Microsoft Corp. will institute a new product lifecycle policy this month that extends support for Microsoft products to a minimum of 10 years from the current seven years, the vendor said at the recent Tech Ed conference.
In addition to extending the support period, the updated policy provides increased support for IT infrastructure security assistance, Microsoft said. The announcement in a keynote presentation by Microsoft corporate vice-president Andy Lees was welcomed with applause.
Microsoft currently offers five years of mainstream support and two years of extended support. Under the new policy, which starts June 1, customers will still get at least five years of mainstream support after the date a product ships, but the support period now automatically extends for two years after the next version of the product ships. This could result in more than five years of mainstream support.
Under the new policy, after mainstream supports ends, Microsoft will provide extended support for five years or for two years after the second successor product ships, whichever results in the longest support period, the vendor said. By “second successor” Microsoft refers to the second major upgrade of the product.
“This is designed so that we never have less than two years for a customer to migrate to the next version,” said Peter Houston, a senior director at Microsoft. “Customers can now predict in advance how long they are going to get support even if they don’t know when the next product is coming out.”
“With something like SQL Server 2005 the challenge was that without this updated policy, mainstream support for SQL Server 2000 might have ended before customers were able to migrate,” he said.

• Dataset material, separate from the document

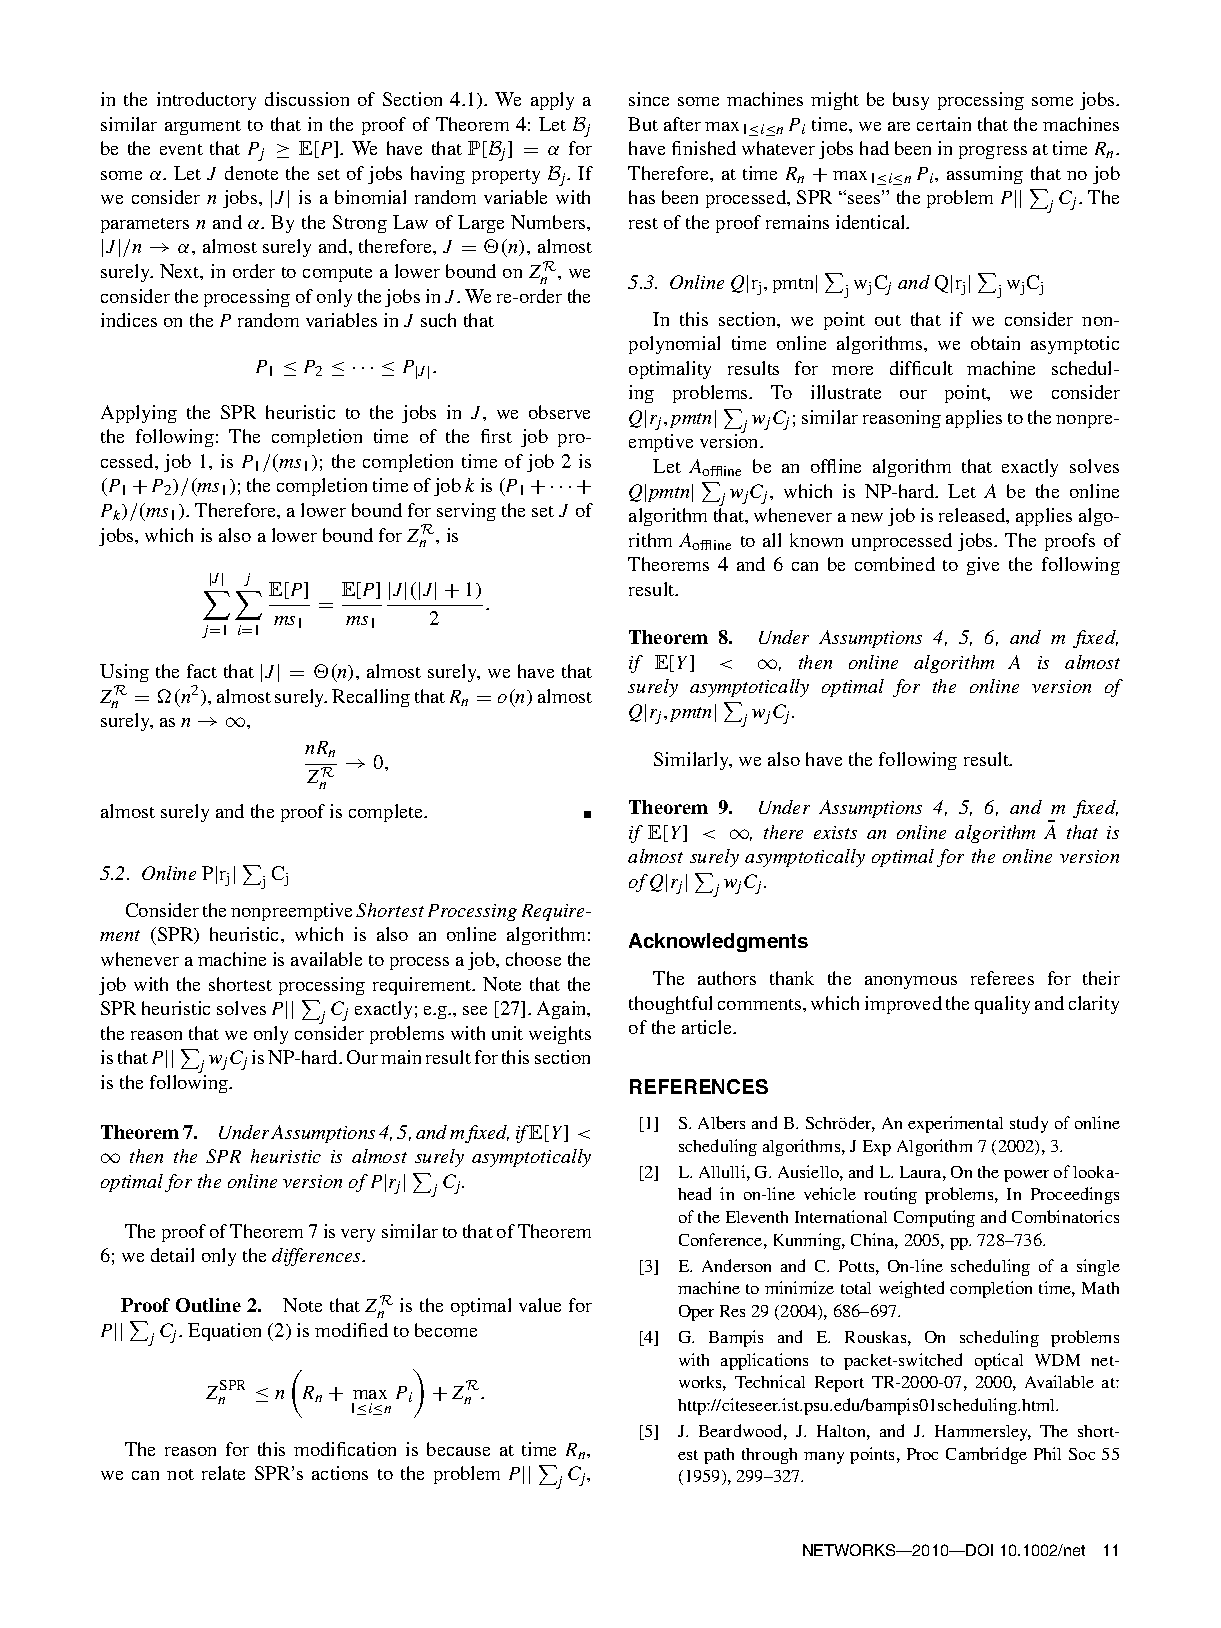 The width and height of the screenshot is (1221, 1628). Describe the element at coordinates (643, 124) in the screenshot. I see `But` at that location.
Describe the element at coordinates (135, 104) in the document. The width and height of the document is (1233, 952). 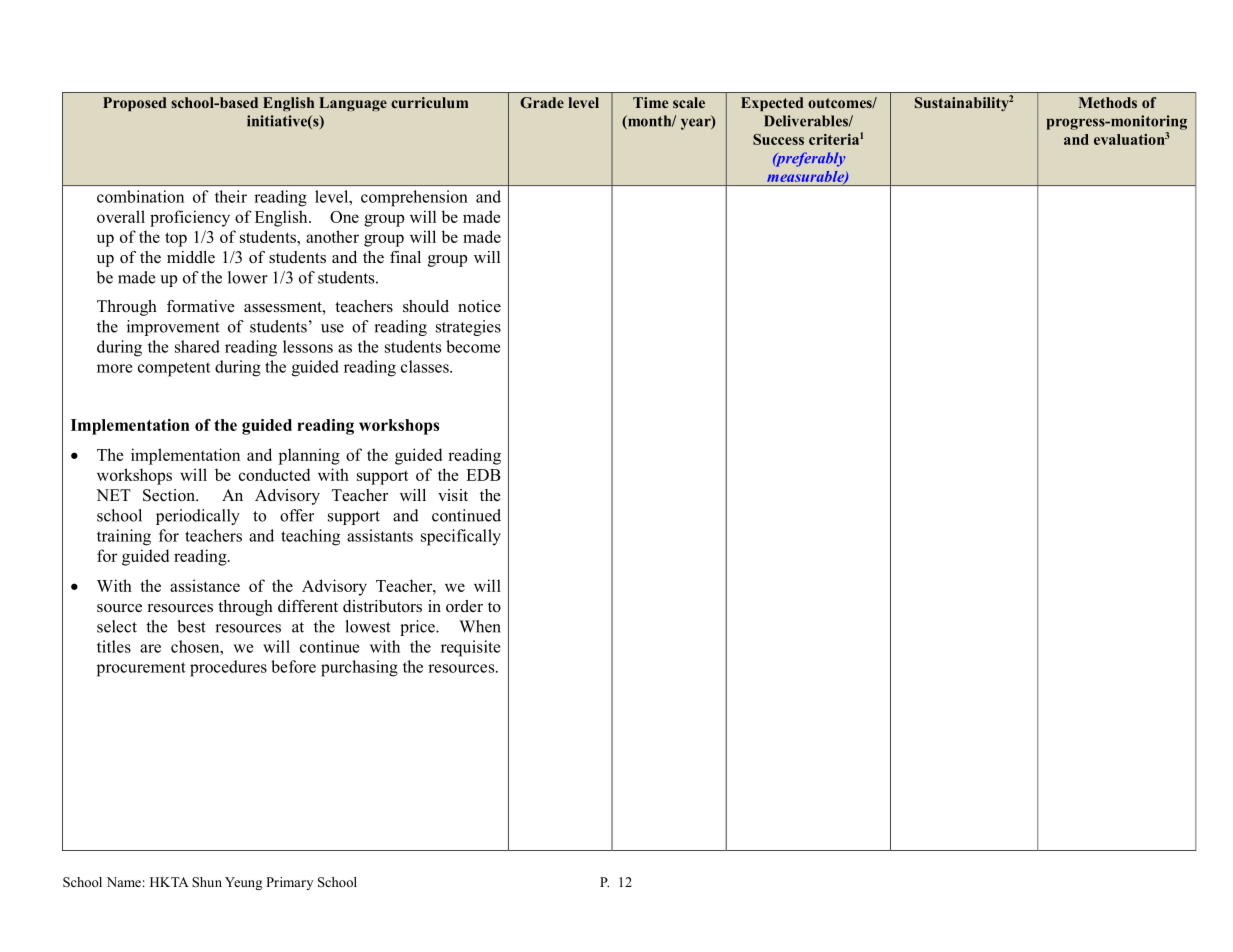
I see `Proposed` at that location.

SQL Server is Microsoft’s database product. SQL Server 2005 is due out in the first half of next year. Mainstream support for the current SQL Server 2000 software was set to end on Dec. 31, 2005, potentially giving customers only months to upgrade before the end of mainstream support.
Mainstream support includes all the support options and programs Microsoft offers, such as no-charge incident support, paid incident support, support charged on an hourly basis, support for warranty claims and hotfix support.

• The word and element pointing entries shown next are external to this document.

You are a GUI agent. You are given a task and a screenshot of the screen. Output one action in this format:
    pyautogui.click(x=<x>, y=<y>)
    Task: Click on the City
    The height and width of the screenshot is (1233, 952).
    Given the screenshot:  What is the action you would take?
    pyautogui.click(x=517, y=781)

Having extended support is an announcement that has at least one Canadian customer feeling positive.
“I think it shows that Microsoft is committed to its customers,” said Jesse Breaker, manager, technology infrastructure with Vancouver, B.C.-based Inventor Solutions, an IT services company. He explained that it’s logistically difficult to upgrade its servers and desktop operating systems the exact day that a new version is available, and the fact that Microsoft is extending its support will give Microsoft customers more time and breathing space.
Users of business and developer products currently in the extended support phase may also benefit from the change on a per-product basis, Microsoft said. Any support policy changes take into account product road maps, customer migration needs and industry standards and requirements, the vendor said.
Microsoft has faced repeated criticism about its product lifecycle policy. In October 2002 the Redmond, Wash., vendor revised its product lifecycle and applied it to products released after that date as well as select operating systems that were released earlier, including Windows 2000 and Windows XP.
The October 2002 change did not apply to Windows 1998. Days before Microsoft was to end support for Windows 98 and Windows 98 Second Edition early this year, the vendor, as a result of user revolt, decided to extend the life of the products in the extended support phase.
The product support extension is an acknowledgement of the fact that customers aren’t upgrading products as fast as they used to, said Peter Pawlak, a senior analyst at Directions of Microsoft Inc., a research firm in Kirkland, Wash.
“Products aren’t turning over as much as they used to, so Microsoft finally decided that they would just have to move up the general support time,” he said.